Entonces, durante las guardias, la escopeta de dos caños estaba siempre a mano.Pero no entendía demasiado. No alcanzaba a comprender el porqué de las celdas, la razón imbécil de mantener vivos los últimos ejemplares de la especie.
En lo que fue el centro de la ciudad el vértigo de los andamios aceleraba día y noche la nueva geografía. Dentro del perímetro enrejado crecían jaulas gigantescas y laberínticas galerías cerradas. En uno de los pabellones se expondrían las bestias, detrás de triples cristales de máxima seguridad.
Él no entendía ciertas cosas. Fue un jueves, tal vez entre sueños avanzada la noche, de una fosforecencia a otra en el galpón a oscuras. Comenzó a verse estrufalla, último eslabón de la evolución mutante, fiera descompuesta en tantas otras versiones cada vez más monstruosas.

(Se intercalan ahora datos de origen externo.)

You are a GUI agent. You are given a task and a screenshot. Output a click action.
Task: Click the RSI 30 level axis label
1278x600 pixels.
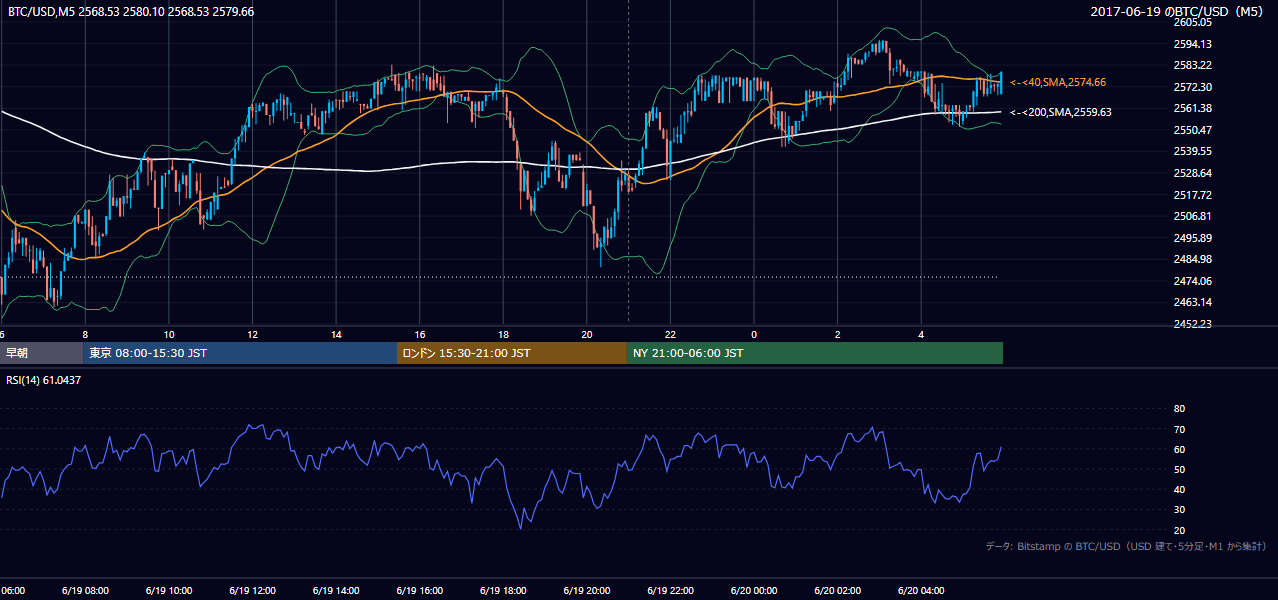1179,510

Y un relámpago de idea que lo fulminó detrás del escritorio, con las piernas abatidas en la banqueta azul y todos esos cartuchos del 14 frente a las narices.
Rascó la piel casi fósil de su mano izquierda y encendió todas las lámparas.
Un gemido, primero, después el creciente bramido de las criaturas que lo empujó a la escopeta.Pulsó la cerradura electrónica de cada una de las celdas desde el tablero del escritorio y esperó, con la vista en ningún lugar, el rumor compacto de las pisadas sobre el pasillo.
Fue la lucha por una luméndrola, el forcejeo silencioso, un estampido luego. Y la boca chorreándole una baba fosforecente. Más tarde otro silencio, diverso, espeso, maloliente, como una niebla en el galpón vacío, alrededor de las huellas compactas perdiéndose en la noche.
Tal vez como lenta caravana de sombras inexplicables siguiendo a respetuosa distancia al macho alfa de brazo armado.
Y muy después los gritos, el pánico alrededor de quejidos y plegarias, lejos, entre los andamios.
Lapidario, Sisemio y los otros dos operarios de la grúa casi ni respiraron, vieron la carnicería desde la altura. Esperaron tres días entre una nube de carroñeros y todos los inexplicables porqué a mansalva.
La patrulla allá abajo les dio coraje para descender a lo que quedaba del infierno.